Of course, this supernatural interior life of the Christian contains elements that most people know: the Holy Sacraments, prayer, acts of piety and devotion, etc. But in Chautard’s case, alongside all these, there is a “barometer” that can tell us whether they are truly lived or not: the quality of prayer and of the practice of Christian meditation. In other words, without an intense life of prayer accompanied by continual reflection, also in a state of prayer, on the supernatural truths of the faith, real, profound, deeply rooted supernatural life cannot be attained. This, concretely, was the difference between those young girls – some of whom, after leaving the orphanage, were lost in the labyrinth of the world, and others who remained faithful to Our Lord Jesus Christ and the Church: the latter had been formed by persons with a profound life of prayer, while the former, on the contrary, had been formed in a cold and sterile manner, reduced to the minimum.
Through his experience and reflections, Dom Chautard has given us the essential answer to the question regarding the exodus of young people. What is needed, therefore, are parents profoundly imbued with the supernatural life of grace, just as much as bishops, priests and teachers who must also meet this requirement. Without deep prayer and continual meditation, however, this is impossible. Warmly recommending that you (re)read Dom Chautard’s book,[iv] I myself will explore more deeply, in future articles, his answers and proposals.
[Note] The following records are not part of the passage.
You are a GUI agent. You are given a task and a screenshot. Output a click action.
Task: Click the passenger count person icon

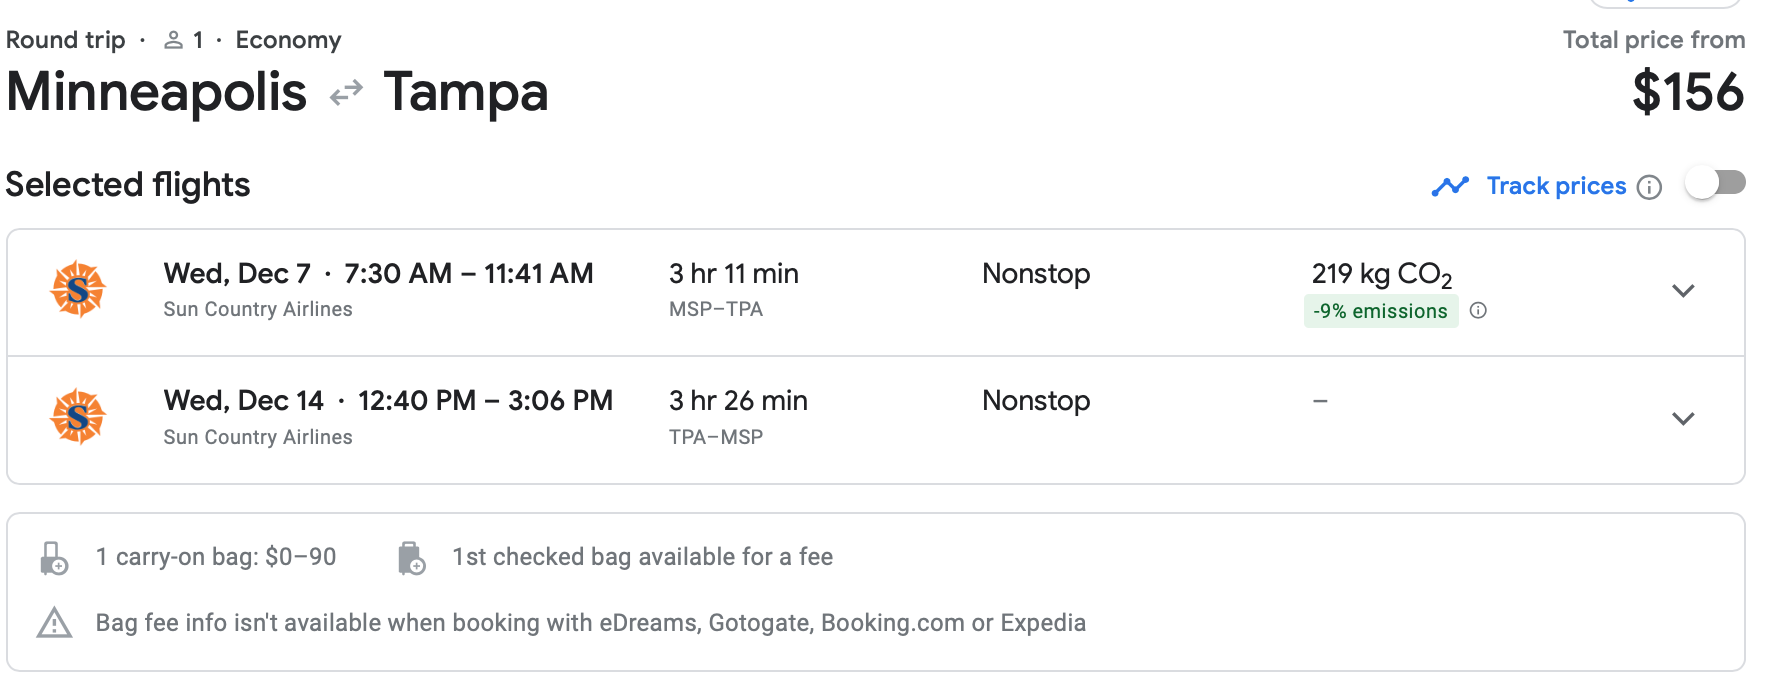[173, 40]
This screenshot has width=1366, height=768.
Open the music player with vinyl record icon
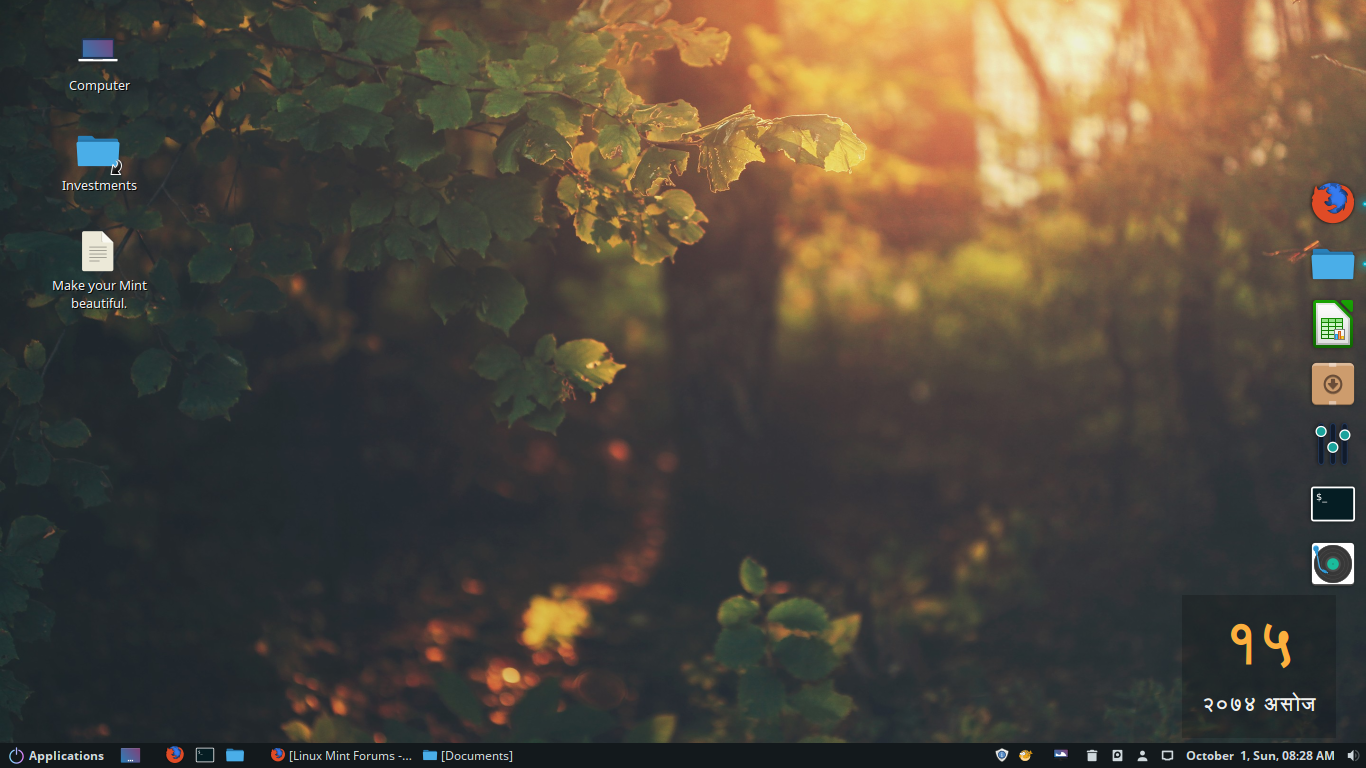[x=1332, y=563]
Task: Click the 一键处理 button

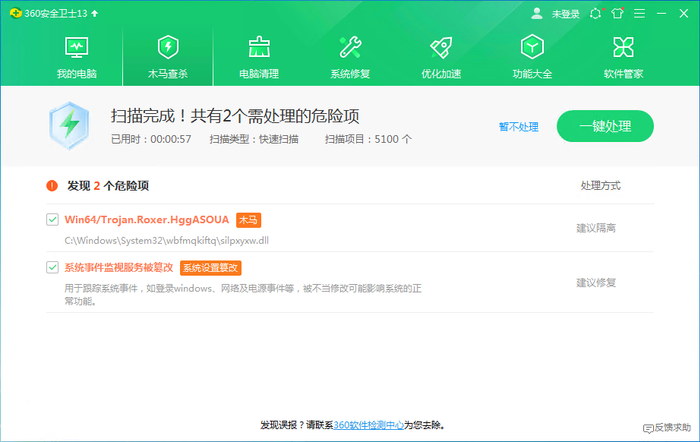Action: pyautogui.click(x=604, y=126)
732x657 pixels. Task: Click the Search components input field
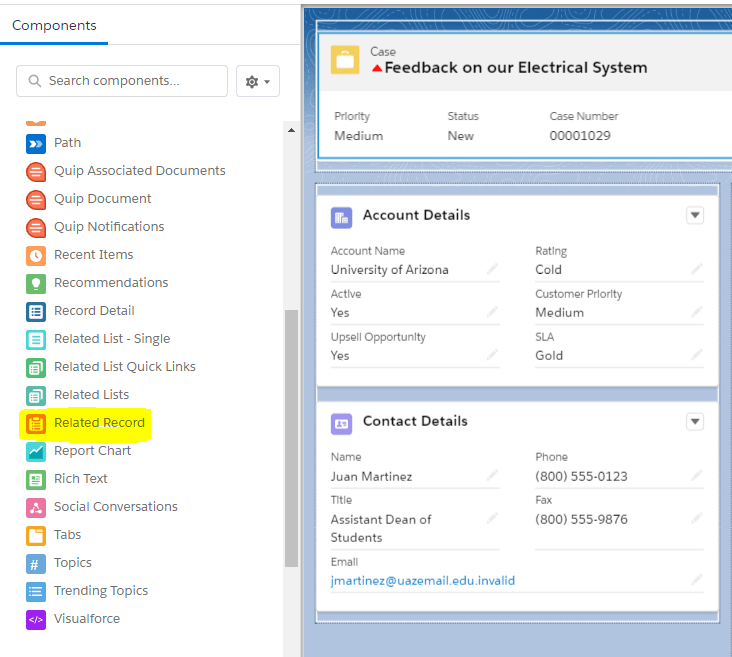[x=122, y=81]
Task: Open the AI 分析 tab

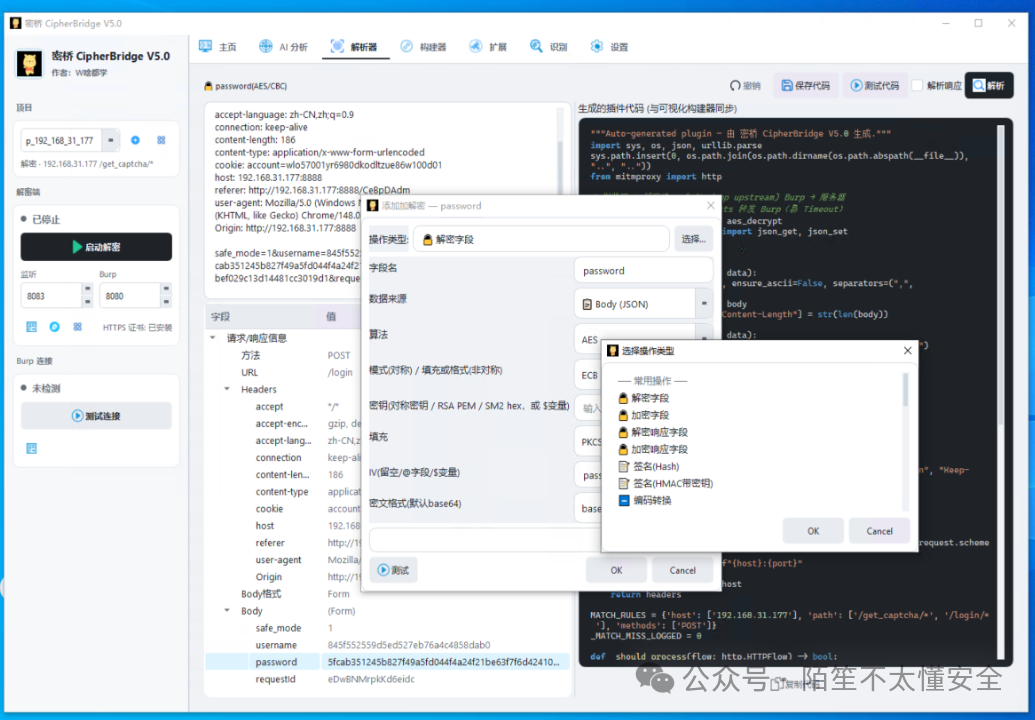Action: pos(283,47)
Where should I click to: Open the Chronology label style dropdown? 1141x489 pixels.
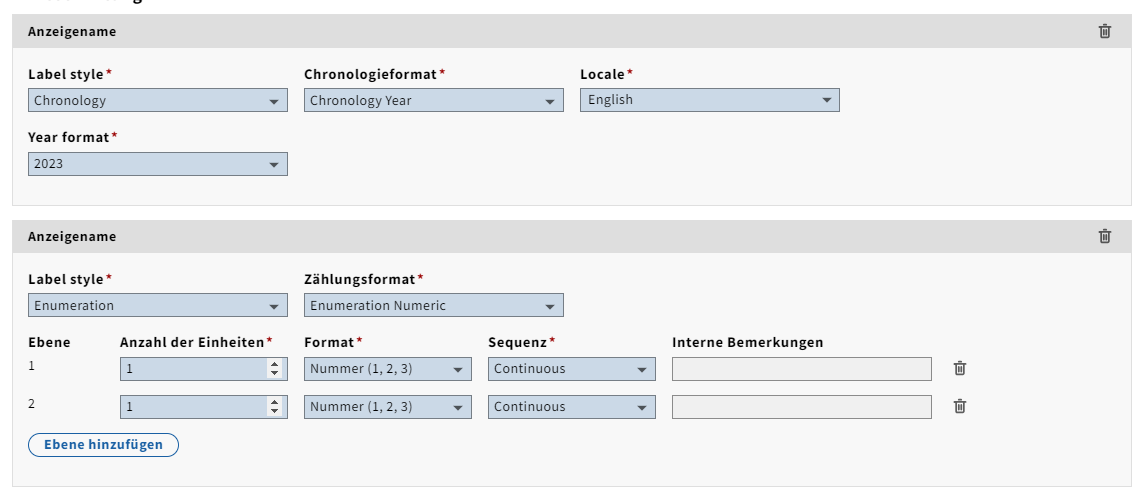tap(158, 100)

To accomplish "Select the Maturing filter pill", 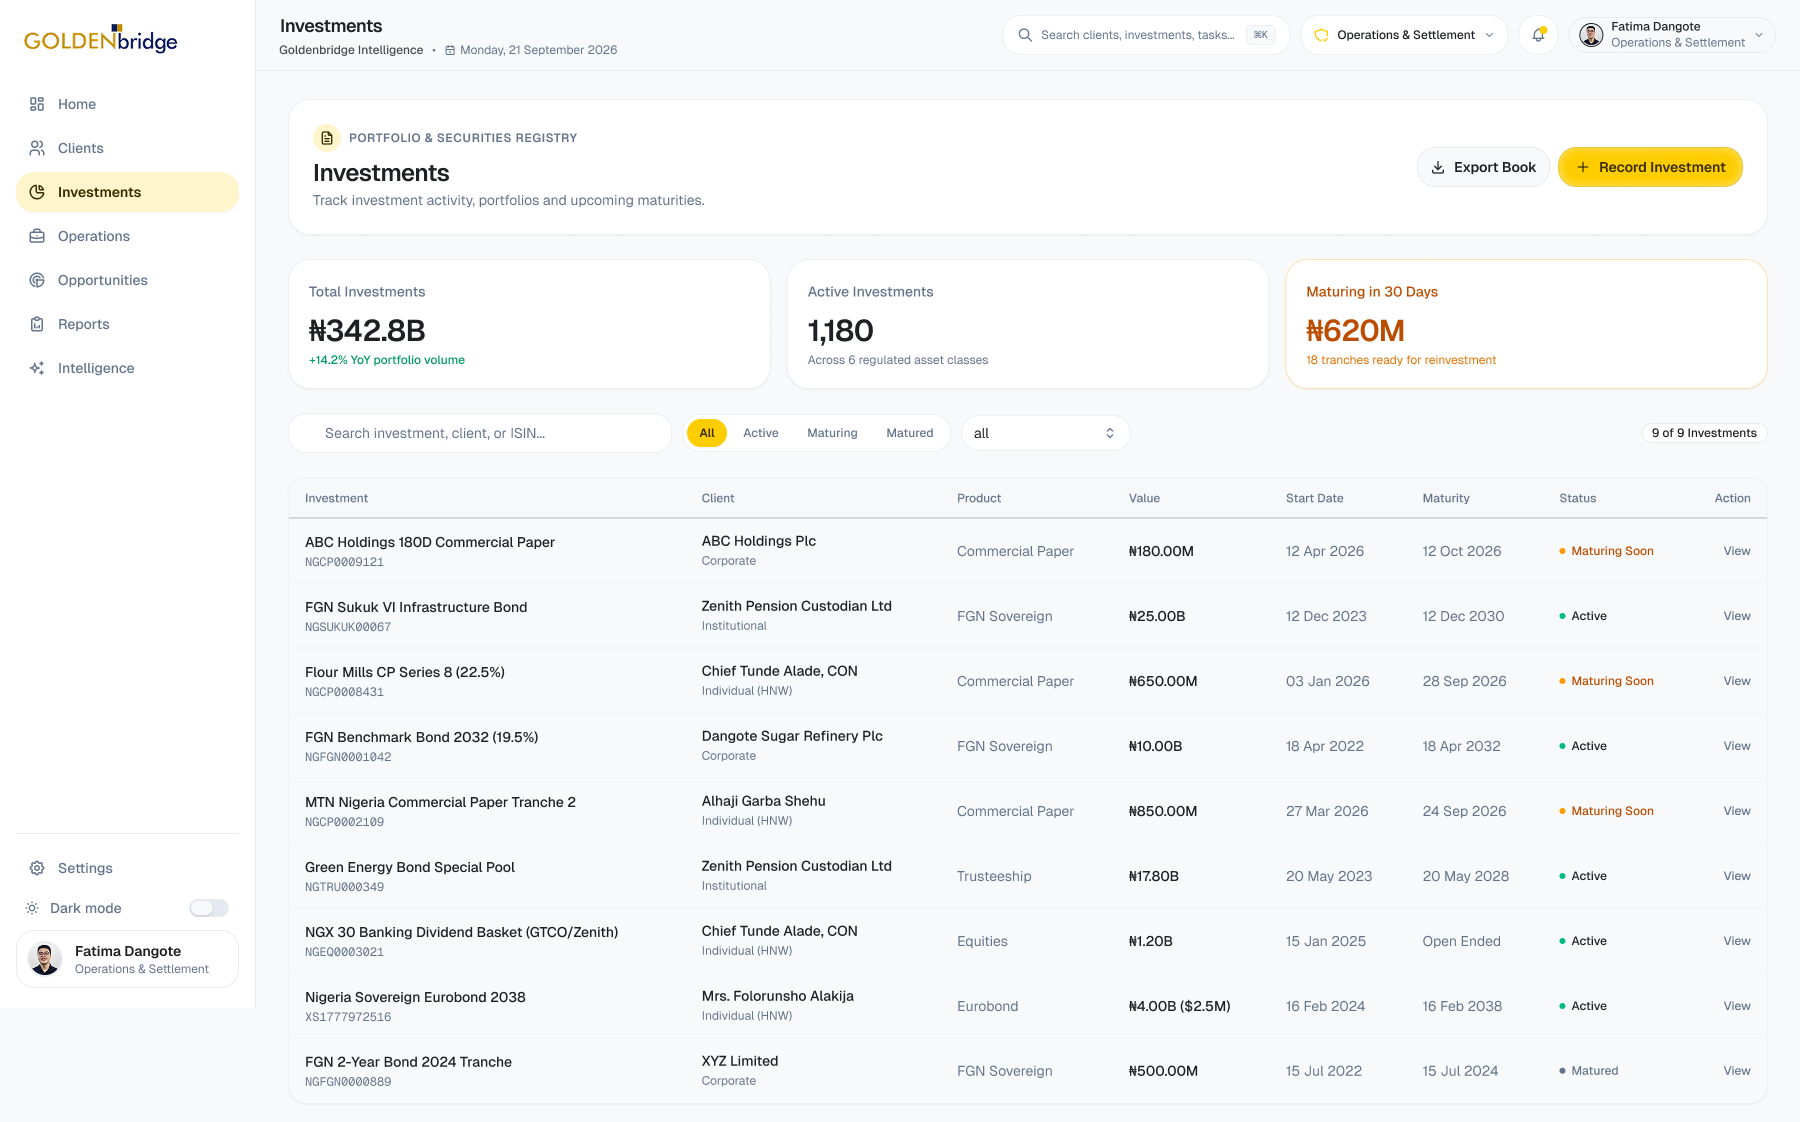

And do not worry: whatever I might eventually suggest or propose will not be a new diocesan catechetical program or any other similar initiative. For any such project, should it ever bear fruit, we need above all else holy families, parents and grandparents deeply motivated both for their own salvation and for that of their descendants. The older I grow, the more natural it seems to me that the most important thing, as a father and grandfather, that I must do is to pray for my children and grandchildren. For, as Dom Chautard reminds us, without God – whom we implore through our prayers – we can do nothing.
[i] “Is the Catholic Church Growing or Shrinking in America?” https://crisismagazine.com/editors-desk/is-the-catholic-church-growing-or-shrinking-in-america [Accessed: 05 September 2025].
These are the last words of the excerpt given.